# Required action
Once the line containing "Given: Open the Caches tab" is found in the entries below, reproduce it and every line after it, stopping at and including the line containing "The width and"; reproduce nothing else, and keep each line exact.

# Exercise data

──────────────────────────────

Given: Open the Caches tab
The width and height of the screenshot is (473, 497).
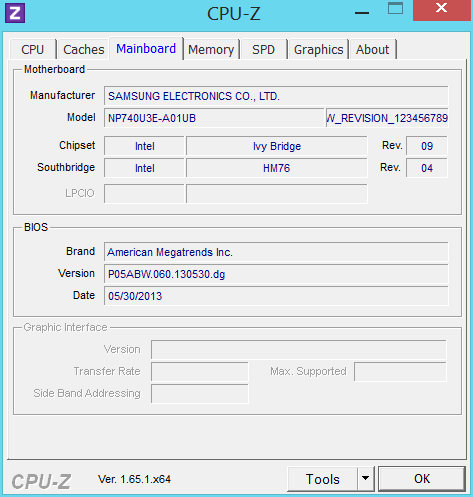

──────────────────────────────

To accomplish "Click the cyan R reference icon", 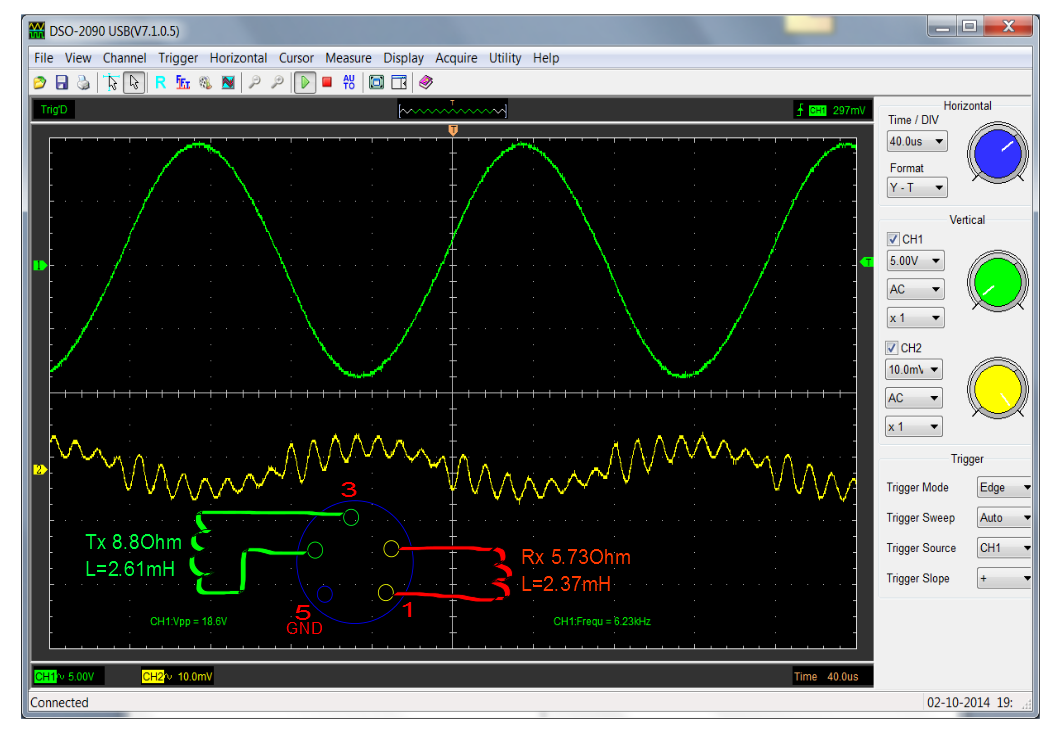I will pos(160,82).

──────────────────────────────

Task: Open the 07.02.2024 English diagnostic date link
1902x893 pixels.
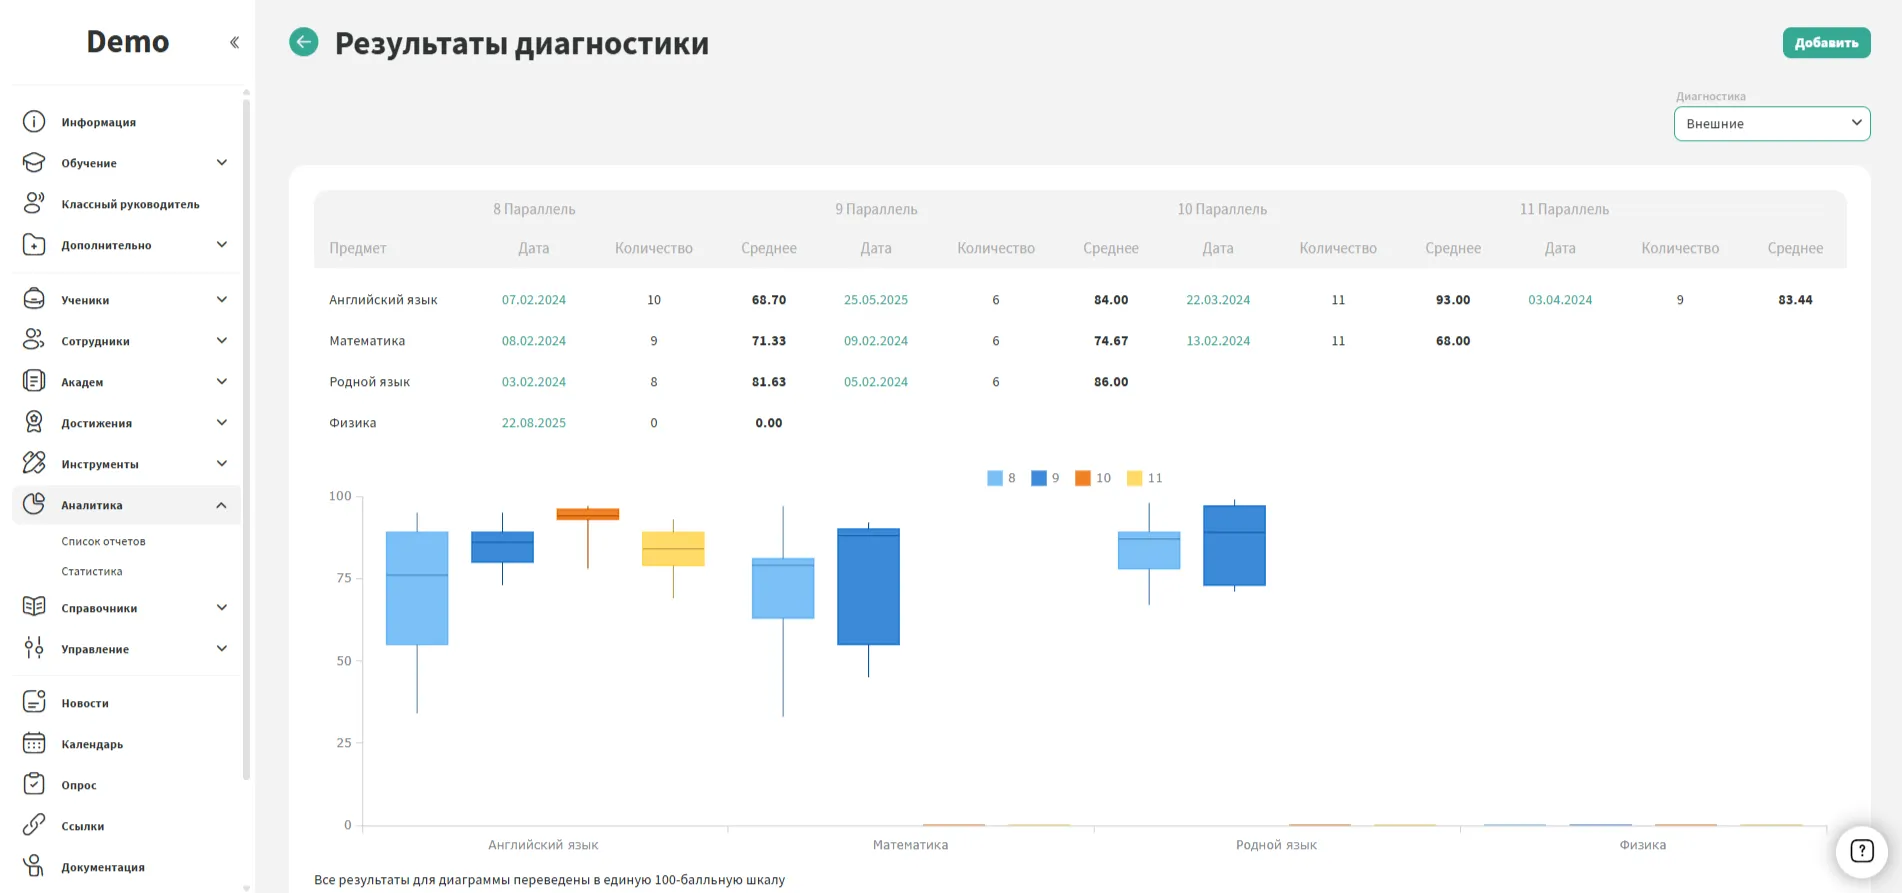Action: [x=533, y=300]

──────────────────────────────

# Expected answer
Given: Open the Caches tab
The width and height of the screenshot is (473, 497).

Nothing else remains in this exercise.